The Judiciary, which is striving to uphold the supremacy of the Constitution, is far from reaching the ultimate custodian of the rule of law and the highest institution of accountability status. The Judiciary has a certain enviable constitutional mandate of promoting, defending and upholding the purpose and principles of the Constitution of Kenya. The Constitution is not static. Its transformative character will only have effect if the Judiciary becomes bolder and more courageous. The people of Kenya, through the constitution, extinguished days of a submissive, pliant Judiciary. Constitution-making did not stop at the referendum. The Judiciary has the responsibility to breathe life into the constitution through developing deep progressive legal jurisprudence.
There is need for the highest court in the land to minimise grey areas that exist in the constitution by giving clear interpretations on contested constitutional issues to avoid causing unnecessary public confusion. The Supreme Court is yet to come out clearly to shepherd the nation on matters requiring constitutional interpretation. Other jurisdictions – such as in Pakistan, India, South Africa, Colombia and the United States, among others – have seen similar courts take up this task with gusto, laying to rest matters of huge public interest with finality and certainty.
The Kenyan Judiciary is facing one such crucial situation at the moment. It is watershed time in history that, if lost, will deal a huge blow to the very independence of the Judiciary and constitutional values and principles, from which it might be difficult to recover.
The tide of unwarranted political affront directed at the Judiciary shows an institution starting to tame an increasingly rogue Executive and Legislature. The Judiciary has to deploy its inherent powers to swiftly stem out disregard for rule of law, including disobedience to court orders. The people of Kenya and the Judiciary must never succumb to political intimidation or threats. Politicians must be thoroughly subjected to the rigors of law, transparency and accountability while executing their constitutional duty of representing, legislating and oversight. It is perhaps important, at this juncture, to continue to task the Judiciary on the need to curb extra-judicial killings and the use of force by security officers. This is because the impunity of security agents for abuses of constitutional rights of the citizenry is alarming.

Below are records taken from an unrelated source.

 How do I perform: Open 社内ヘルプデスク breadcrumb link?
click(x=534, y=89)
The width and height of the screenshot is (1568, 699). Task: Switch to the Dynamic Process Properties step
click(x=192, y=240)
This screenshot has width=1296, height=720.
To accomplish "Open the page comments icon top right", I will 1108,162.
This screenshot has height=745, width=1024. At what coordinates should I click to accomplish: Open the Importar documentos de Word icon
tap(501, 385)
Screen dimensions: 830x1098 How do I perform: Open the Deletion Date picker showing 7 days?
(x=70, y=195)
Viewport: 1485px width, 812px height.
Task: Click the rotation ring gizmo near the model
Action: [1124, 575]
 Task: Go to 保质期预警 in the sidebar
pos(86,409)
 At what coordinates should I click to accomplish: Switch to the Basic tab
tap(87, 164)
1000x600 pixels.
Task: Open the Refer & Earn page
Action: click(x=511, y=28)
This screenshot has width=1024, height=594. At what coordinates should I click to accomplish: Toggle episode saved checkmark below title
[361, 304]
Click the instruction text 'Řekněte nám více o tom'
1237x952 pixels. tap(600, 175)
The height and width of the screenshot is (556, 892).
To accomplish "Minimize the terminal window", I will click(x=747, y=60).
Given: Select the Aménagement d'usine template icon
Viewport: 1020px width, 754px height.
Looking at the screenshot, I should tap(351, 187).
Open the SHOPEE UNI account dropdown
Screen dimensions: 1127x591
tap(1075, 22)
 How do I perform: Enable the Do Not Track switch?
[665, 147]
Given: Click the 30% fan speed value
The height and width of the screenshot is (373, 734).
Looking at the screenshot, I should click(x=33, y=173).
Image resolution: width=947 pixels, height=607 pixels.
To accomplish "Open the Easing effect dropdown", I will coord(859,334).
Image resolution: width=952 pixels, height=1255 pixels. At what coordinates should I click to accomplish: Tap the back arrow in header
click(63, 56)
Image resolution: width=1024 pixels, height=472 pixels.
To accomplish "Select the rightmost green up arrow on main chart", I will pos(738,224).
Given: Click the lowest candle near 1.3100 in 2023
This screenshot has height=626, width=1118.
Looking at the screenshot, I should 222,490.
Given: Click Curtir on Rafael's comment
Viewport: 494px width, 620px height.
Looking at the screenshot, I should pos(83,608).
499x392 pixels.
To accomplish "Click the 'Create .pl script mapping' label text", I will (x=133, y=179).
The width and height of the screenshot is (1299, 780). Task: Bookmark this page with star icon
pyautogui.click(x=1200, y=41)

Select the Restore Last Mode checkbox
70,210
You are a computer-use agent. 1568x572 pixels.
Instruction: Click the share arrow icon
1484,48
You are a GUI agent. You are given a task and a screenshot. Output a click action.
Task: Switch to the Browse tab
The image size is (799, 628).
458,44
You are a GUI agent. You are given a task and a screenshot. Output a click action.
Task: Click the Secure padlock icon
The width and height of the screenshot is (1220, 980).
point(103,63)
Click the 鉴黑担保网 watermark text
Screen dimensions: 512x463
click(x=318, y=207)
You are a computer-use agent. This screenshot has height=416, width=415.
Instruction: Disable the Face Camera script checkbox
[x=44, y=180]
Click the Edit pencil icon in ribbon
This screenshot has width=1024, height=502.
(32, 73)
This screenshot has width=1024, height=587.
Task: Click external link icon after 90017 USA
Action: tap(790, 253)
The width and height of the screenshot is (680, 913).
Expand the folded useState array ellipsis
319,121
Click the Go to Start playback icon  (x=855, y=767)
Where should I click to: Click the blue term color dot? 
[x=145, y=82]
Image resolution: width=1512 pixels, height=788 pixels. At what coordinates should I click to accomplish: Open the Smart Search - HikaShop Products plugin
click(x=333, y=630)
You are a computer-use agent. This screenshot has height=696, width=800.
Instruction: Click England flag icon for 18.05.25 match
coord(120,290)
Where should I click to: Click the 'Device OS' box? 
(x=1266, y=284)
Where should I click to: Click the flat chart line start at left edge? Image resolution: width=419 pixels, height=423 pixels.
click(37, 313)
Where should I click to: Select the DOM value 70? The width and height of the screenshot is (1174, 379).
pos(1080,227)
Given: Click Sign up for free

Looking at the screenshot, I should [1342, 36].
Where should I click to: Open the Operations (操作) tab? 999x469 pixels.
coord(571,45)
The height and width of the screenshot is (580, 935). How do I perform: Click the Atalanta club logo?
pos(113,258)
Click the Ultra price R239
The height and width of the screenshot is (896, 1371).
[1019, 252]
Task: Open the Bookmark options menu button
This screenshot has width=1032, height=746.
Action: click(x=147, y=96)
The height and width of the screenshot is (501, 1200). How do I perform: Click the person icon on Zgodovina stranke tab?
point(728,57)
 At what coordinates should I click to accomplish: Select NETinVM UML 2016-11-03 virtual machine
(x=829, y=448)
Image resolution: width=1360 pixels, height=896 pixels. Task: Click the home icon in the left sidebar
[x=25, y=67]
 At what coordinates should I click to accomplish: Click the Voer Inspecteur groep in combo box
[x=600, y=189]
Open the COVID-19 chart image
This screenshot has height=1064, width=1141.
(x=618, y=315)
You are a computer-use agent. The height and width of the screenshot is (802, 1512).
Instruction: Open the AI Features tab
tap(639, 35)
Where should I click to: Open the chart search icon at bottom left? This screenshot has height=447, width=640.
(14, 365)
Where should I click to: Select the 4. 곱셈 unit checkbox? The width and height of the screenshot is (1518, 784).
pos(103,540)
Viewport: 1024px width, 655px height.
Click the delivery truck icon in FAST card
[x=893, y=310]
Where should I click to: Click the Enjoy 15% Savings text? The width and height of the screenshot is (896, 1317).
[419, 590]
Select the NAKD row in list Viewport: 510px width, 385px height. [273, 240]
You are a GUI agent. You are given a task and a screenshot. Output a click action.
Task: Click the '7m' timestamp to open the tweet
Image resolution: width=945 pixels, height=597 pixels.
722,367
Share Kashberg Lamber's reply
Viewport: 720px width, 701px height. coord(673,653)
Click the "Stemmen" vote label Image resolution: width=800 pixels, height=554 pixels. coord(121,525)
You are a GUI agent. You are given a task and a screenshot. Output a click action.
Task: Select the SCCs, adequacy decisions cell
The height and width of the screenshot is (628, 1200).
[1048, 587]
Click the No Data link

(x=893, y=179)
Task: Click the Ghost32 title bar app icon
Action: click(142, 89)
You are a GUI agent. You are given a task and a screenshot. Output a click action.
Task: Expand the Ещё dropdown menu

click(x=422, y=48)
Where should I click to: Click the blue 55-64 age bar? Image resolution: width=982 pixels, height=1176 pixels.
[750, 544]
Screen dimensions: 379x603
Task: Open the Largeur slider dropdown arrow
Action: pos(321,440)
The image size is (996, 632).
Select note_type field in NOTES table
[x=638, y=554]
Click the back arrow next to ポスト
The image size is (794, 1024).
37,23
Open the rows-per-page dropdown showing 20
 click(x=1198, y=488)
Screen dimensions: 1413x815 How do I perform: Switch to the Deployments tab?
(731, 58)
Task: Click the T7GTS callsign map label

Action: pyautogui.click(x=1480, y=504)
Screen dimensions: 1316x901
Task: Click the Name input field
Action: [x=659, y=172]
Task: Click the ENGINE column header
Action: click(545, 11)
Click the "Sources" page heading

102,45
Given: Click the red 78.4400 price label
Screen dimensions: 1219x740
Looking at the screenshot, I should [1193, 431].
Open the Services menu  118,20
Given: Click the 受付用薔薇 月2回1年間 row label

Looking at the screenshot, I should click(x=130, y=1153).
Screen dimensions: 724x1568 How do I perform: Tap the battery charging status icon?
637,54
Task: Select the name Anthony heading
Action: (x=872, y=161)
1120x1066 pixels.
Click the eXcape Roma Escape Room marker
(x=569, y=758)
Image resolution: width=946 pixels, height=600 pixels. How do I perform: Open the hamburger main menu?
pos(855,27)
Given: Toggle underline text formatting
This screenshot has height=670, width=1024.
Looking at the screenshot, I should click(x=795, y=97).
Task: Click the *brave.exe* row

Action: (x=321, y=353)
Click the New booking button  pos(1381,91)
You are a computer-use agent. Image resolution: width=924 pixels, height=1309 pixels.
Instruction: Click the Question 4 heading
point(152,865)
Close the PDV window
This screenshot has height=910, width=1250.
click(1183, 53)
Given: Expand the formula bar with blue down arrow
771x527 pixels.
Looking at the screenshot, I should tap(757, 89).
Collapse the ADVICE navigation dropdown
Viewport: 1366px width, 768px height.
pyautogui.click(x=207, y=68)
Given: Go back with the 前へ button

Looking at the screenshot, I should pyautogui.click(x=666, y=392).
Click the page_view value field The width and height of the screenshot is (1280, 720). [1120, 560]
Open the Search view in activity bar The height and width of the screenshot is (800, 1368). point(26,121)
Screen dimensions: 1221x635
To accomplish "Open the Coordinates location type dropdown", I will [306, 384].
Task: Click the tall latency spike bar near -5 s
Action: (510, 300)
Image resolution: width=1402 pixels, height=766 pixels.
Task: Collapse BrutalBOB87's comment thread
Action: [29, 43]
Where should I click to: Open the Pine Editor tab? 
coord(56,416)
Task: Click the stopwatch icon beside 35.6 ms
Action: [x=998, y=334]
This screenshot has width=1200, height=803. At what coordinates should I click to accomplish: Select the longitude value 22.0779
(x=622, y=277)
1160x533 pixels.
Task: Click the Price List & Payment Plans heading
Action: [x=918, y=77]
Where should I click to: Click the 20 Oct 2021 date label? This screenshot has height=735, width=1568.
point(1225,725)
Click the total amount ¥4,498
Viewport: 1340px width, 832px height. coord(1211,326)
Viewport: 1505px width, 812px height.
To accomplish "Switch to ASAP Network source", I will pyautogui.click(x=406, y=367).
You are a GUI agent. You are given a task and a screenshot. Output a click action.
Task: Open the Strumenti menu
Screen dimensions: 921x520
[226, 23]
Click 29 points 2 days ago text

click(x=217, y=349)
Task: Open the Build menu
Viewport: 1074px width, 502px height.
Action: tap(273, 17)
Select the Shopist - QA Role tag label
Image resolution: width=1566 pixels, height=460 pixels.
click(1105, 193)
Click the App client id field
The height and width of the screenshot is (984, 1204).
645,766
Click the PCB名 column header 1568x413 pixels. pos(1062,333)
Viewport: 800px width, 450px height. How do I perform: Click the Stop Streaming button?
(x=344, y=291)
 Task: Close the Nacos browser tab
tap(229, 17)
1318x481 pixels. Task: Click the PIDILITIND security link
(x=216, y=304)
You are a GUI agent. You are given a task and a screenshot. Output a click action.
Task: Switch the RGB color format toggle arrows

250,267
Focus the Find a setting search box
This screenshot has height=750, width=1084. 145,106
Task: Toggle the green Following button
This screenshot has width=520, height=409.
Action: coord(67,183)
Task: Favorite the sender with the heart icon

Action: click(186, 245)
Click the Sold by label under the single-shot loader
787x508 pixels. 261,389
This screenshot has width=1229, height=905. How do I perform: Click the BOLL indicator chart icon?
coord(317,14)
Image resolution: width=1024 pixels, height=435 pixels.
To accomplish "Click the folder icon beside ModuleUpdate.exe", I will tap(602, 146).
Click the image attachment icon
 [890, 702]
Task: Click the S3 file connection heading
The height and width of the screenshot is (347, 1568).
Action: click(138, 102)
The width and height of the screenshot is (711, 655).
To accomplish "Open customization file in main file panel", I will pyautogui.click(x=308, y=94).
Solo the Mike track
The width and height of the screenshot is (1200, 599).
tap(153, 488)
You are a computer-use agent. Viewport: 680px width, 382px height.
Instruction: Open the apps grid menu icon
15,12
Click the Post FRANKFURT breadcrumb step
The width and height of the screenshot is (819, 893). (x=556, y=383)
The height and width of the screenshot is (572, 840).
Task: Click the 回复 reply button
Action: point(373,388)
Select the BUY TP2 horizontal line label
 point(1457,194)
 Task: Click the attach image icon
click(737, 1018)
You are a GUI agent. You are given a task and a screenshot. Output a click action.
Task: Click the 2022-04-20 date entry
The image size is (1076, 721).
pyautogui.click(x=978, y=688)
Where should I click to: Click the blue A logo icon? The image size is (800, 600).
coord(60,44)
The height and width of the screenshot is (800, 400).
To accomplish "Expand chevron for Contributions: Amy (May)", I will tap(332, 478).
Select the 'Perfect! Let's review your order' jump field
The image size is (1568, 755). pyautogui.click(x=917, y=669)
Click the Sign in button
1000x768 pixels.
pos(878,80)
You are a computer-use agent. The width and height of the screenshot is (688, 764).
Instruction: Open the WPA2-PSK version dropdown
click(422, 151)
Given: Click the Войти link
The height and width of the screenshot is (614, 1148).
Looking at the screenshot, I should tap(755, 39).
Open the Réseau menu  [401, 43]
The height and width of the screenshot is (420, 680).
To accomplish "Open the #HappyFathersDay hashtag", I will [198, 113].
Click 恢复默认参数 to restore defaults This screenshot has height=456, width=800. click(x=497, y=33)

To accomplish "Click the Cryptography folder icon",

Our Judiciary has glaring gaps to assume its position as the bastion of democracy, the absence of which would have created room for the continued reign of tyranny of the strong, rich and mighty. It would be great moment to see judiciary seize the opportunity to, among others; courageously tackle the arbitrariness of politicians, the highhandedness of those in power and the illegalities and brazenness of a few privileged individuals.